--- To-do list ---
a) Name every country the piece on the South China Sea mentions.
b) Answer these questions from the piece on the South China Sea, one answer a line, marked as the questions are:
(i) What might the United States send to assert freedom of navigation?
(ii) How many main implications of the U.S. proposal concern the law of the sea?
(iii) Which organization produced the recent report that is quoted?
c) Retype the piece on the South China Sea without changes, starting with "The first is" and going on through "same time, U.S.".

Does Washington know what it’s doing?
The idea that the United States may send military aircraft and ships
to assert freedom of navigation around Chinese claimed islands in the South
China Sea is seriously bad. It’s bad because it would involve an unreasonably
assertive interpretation of the international law of the sea, and because it
shows such little regard for the impact of such action on regional stability.
There are
three main implications of the U.S. proposal that concern the law of the sea.
The first is the status of China’s claims to the disputed islands. A recent
authoritative report from the
Center for Naval Analyses in Washington concluded that while Vietnam may have a
better claim to both the Spratlys and the Paracels, ‘[a]t the same time, U.S.
policymakers cannot lose sight of the fact that China’s claims may be
superior’, and that ‘[t]he absence of an unambiguous legal case in any of these
disputes reinforces the wisdom of the U.S. policy of not taking a position
regarding which country’s sovereignty claim is superior.’ The action now being
contemplated can only be seen as an indication that in fact the United States
has taken a position on the sovereignty claims.

--- Data shown ---
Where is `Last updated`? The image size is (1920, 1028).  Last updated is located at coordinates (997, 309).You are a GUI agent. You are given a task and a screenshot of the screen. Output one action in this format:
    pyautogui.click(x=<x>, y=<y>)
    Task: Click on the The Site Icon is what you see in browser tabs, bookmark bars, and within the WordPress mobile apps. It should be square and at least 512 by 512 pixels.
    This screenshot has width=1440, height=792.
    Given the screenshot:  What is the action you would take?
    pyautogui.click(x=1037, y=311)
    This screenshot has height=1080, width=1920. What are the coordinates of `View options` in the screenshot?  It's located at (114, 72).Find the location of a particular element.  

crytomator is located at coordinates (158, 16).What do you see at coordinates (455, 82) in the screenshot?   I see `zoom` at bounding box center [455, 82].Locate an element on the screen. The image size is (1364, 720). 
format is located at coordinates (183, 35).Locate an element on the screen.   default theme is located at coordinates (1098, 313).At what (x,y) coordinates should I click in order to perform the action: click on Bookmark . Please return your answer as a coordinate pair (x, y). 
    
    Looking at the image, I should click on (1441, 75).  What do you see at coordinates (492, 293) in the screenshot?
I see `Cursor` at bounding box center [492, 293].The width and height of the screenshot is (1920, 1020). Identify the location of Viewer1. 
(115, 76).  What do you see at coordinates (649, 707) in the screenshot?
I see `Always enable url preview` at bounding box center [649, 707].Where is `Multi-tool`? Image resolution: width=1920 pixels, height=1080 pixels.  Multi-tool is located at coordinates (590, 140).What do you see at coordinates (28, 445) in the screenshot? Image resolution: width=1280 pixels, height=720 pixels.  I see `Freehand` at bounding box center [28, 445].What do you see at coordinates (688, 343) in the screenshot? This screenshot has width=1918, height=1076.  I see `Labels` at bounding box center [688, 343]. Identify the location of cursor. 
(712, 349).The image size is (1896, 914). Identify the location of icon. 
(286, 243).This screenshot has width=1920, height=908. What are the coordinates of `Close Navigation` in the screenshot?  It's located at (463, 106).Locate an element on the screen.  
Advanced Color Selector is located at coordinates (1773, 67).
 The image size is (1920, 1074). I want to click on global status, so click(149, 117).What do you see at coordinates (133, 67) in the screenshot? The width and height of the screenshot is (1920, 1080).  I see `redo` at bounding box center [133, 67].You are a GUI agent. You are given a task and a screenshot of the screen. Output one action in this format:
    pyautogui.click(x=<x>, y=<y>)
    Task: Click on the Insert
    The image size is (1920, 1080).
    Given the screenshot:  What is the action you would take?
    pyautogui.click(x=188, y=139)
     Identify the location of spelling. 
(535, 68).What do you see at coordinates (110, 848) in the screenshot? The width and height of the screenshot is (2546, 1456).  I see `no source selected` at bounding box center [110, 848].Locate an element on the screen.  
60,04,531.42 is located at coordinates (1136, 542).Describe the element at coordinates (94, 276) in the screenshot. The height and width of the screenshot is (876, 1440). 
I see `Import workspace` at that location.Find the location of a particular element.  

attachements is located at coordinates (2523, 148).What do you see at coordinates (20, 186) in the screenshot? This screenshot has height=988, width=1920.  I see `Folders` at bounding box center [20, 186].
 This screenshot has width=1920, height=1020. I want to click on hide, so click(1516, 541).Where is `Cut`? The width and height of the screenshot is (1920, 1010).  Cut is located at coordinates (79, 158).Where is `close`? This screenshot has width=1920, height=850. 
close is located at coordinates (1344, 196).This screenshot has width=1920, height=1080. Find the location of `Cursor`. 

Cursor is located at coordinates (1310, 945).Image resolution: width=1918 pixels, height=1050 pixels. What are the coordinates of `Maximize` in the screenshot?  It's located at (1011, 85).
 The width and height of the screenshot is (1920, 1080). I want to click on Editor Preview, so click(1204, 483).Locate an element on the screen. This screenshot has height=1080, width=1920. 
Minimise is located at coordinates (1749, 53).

--- Task results ---
a) United States, China, Vietnam

b)
(i) Military aircraft and ships
(ii) Three
(iii) The Center for Naval Analyses in Washington

c)
The first is the status of China’s claims to the disputed islands. A recent
authoritative report from the
Center for Naval Analyses in Washington concluded that while Vietnam may have a
better claim to both the Spratlys and the Paracels, ‘[a]t the same time, U.S.